Early studies of the effect of sortilin on lipoprotein uptake

SORT1 encodes the protein sortilin, a VPS10 multi-ligand sorting receptor involved in Golgi to lysosome trafficking. Like other VPS10 proteins, sortilin consists of an N-terminal propeptide with a furin cleavage site, an extracellular VPS10 domain for ligand binding, a transmembrane domain and a cytoplasmic tail harboring two lysosomal sorting motifs[19, 20]. Sortilin localizes primarily to the Golgi apparatus [20, 21] where it serves as a trafficking receptor to sort lysosomal hydrolases to the lysosome [19, 22, 23], and a small fraction also traffics to the cell surface where it can act as a signaling receptor for pro-neurotrophins [24, 25], serve as an uptake receptor [2628], or be cleaved by the alpha secretase A Disintegrin And Metalloproteinase domain-containing protein 10 (Adam10) to generate a soluble extracellular domain of yet poorly characterized function [29]. Sortilin has many ligands; however, at the time of its discovery as a GWAS hit for LDL-C, the only known lipid related ligand was lipoprotein lipase (LPL), which is involved principally in triglyceride metabolism, failing to explain the strong association between elevated SORT1 expression and reduced LDL-C [30].

With the identification of SORT1 as the causal gene, efforts began to determine the mechanism by which increased hepatic expression of SORT1 reduced plasma LDL-C. Though initially characterized as an intracellular sorting receptor, a cell surface role for sortilin in ligand uptake is becoming increasingly appreciated; recent studies have found that sortilin acts as a cell surface internalization receptor for progranulin [26], apolipoprotein E [27], and alpha-galactosidase A [28]. Such observations raised the question of whether LDL itself might be a ligand for sortilin.

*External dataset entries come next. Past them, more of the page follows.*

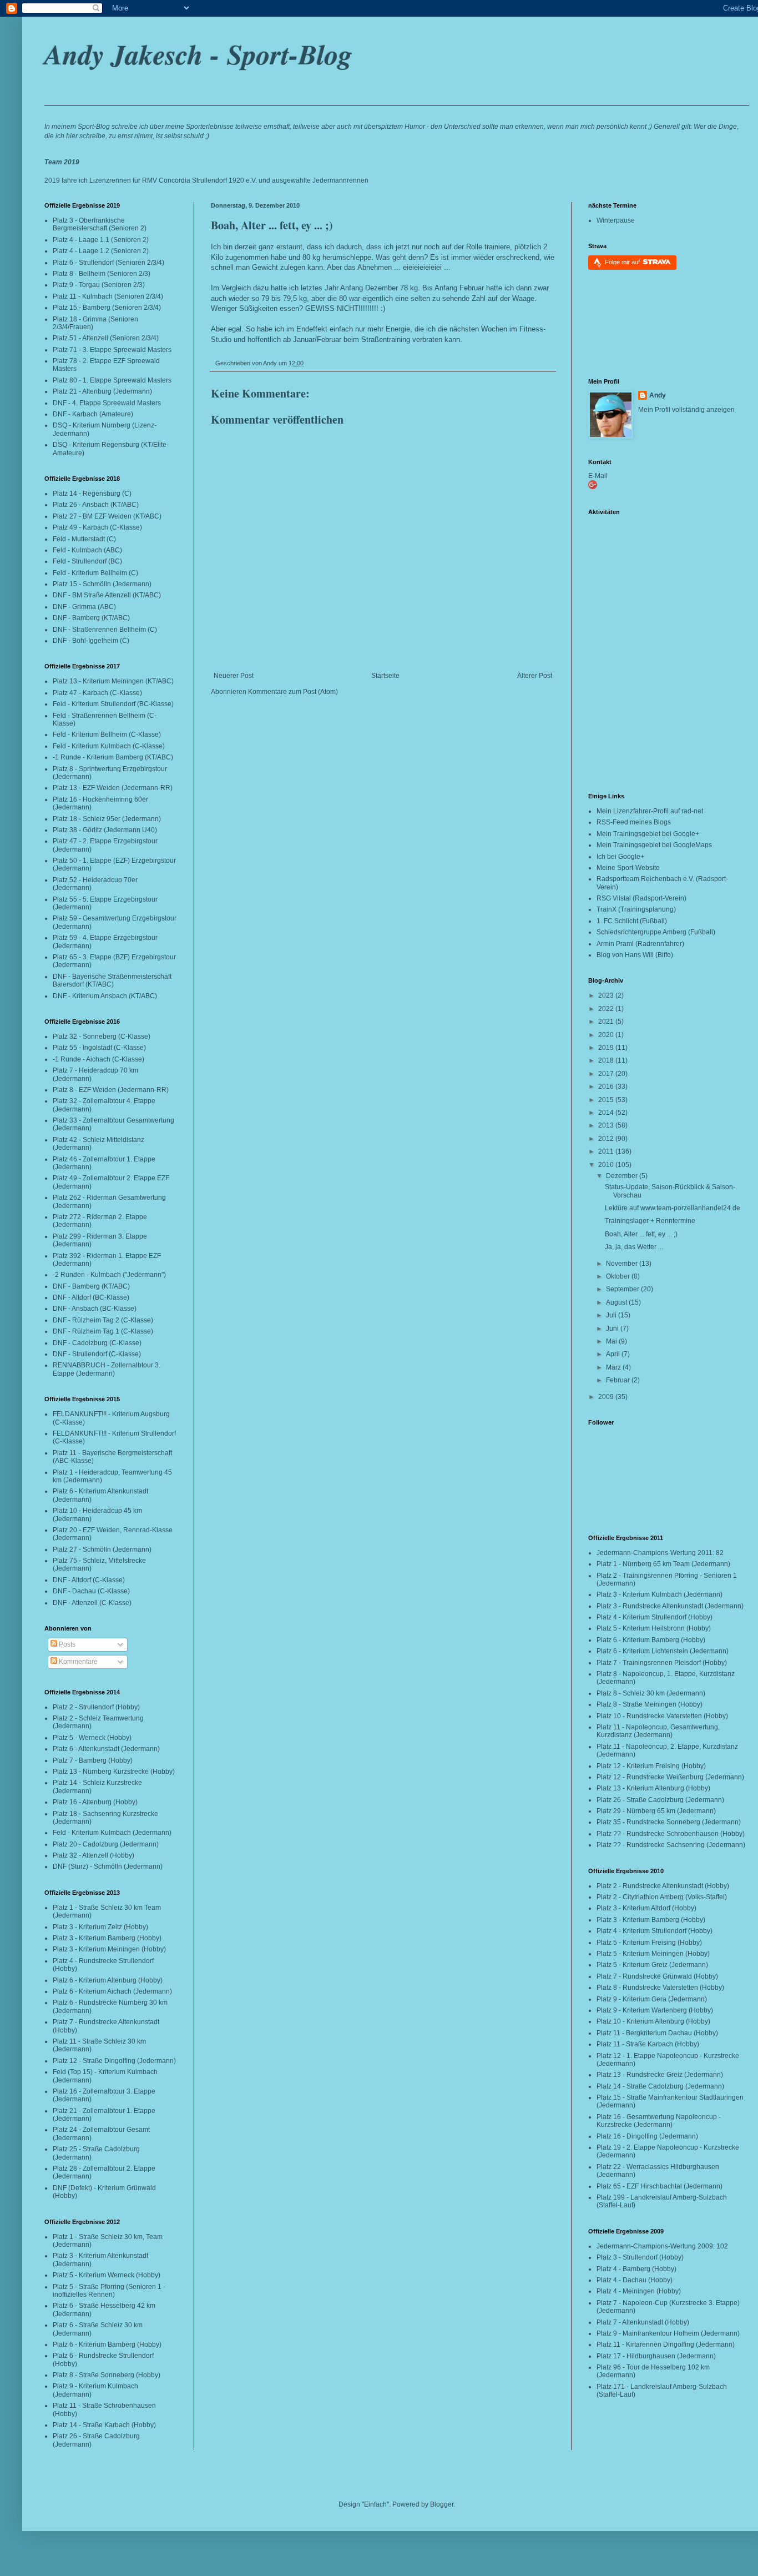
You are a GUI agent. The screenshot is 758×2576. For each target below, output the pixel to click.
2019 (606, 1047)
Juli (612, 1315)
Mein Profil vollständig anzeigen (686, 410)
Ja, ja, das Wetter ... (634, 1247)
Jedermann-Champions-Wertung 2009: (656, 2246)
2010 (606, 1165)
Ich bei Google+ (620, 857)
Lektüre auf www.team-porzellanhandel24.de (672, 1208)
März (614, 1367)
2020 (606, 1035)
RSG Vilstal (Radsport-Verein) (641, 898)
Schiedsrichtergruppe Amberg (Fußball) (656, 932)
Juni (613, 1328)
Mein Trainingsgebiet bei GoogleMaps (654, 845)
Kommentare (77, 1662)
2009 (606, 1397)
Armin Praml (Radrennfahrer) (640, 944)
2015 (606, 1100)
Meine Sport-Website (628, 868)
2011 (606, 1151)
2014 (606, 1112)
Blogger (441, 2504)
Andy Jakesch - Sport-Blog (198, 53)
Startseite (385, 676)
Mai (612, 1341)
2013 (606, 1125)
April (613, 1354)
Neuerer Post (234, 676)
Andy (657, 395)
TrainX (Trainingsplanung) (636, 909)
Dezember (622, 1176)
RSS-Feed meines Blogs (634, 822)
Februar (618, 1380)
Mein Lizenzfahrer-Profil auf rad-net (650, 811)
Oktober (618, 1276)
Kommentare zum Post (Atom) (293, 692)
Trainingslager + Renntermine (650, 1221)
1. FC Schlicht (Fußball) (632, 921)
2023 (606, 995)
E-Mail (598, 476)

Through a series of in vitro LDL uptake studies and in vivo kinetic studies, Strong et al showed that increased Sort1 expression in mouse liver and in multiple different cell lines increased LDL clearance [13]. Conversely, Sort1 deficiency was found to impair LDL clearance in vivo. Importantly, absence of the LDL receptor did not reduce the effect of Sort1 overexpression or deficiency on LDL uptake, suggesting an LDL receptor independent mechanism. Strong et al further demonstrated that sortilin serves as a bona fide cell surface receptor for LDL and facilitates its cellular uptake and lysosomal degradation. These findings are supported by studies from other laboratories. Linsel-Nitschke et al reported that SORT1 overexpression in HEK293 cells increased LDL uptake and that this increase is abrogated by co-incubation with known sortilin ligands including RAP and LPL [11]. Tveten et al showed that sortilin overexpression in HeLa-T-REx cells increases LDL surface binding and uptake, and a sortilin trafficking mutant that localizes to the plasma membrane and is deficient in its ability to traffic to the endolysosomal system increases LDL cell surface binding, supporting a direct cell surface interaction between sortilin and LDL [16]. An additional study also demonstrated impaired clearance of VLDL and chylomicrons in the context of reduced Sort1 expression, also consistent with a role for sortilin in the clearance of apoB-containing lipoproteins [31]. These studies suggest that hepatic sortilin influences LDL-C levels at least in part through promoting its uptake and degradation (Table One).

Sortilin and hepatic lipoprotein export

In addition to a role in the clearance of LDL particles, Musunuru et al also found that AAV-mediated hepatic expression of Sort1 in the livers of mice reduced the VLDL secretion rate contributing to the reduced plasma cholesterol levels seen in Sort1-overexpressing mice [10], consistent with the directionality predicted by the human data. In contrast, Kjolby et al reported that Sort1 deficient mice also had a reduced VLDL secretion rate with a concomitant reduction in plasma cholesterol levels [18]. These seemingly conflicting reports called into question the physiological role of hepatic sortilin in regulating VLDL secretion and plasma cholesterol levels and at the most basic level left unanswered the fundamental question of the directionality by which hepatic sortilin modulates LDL metabolism (Table One).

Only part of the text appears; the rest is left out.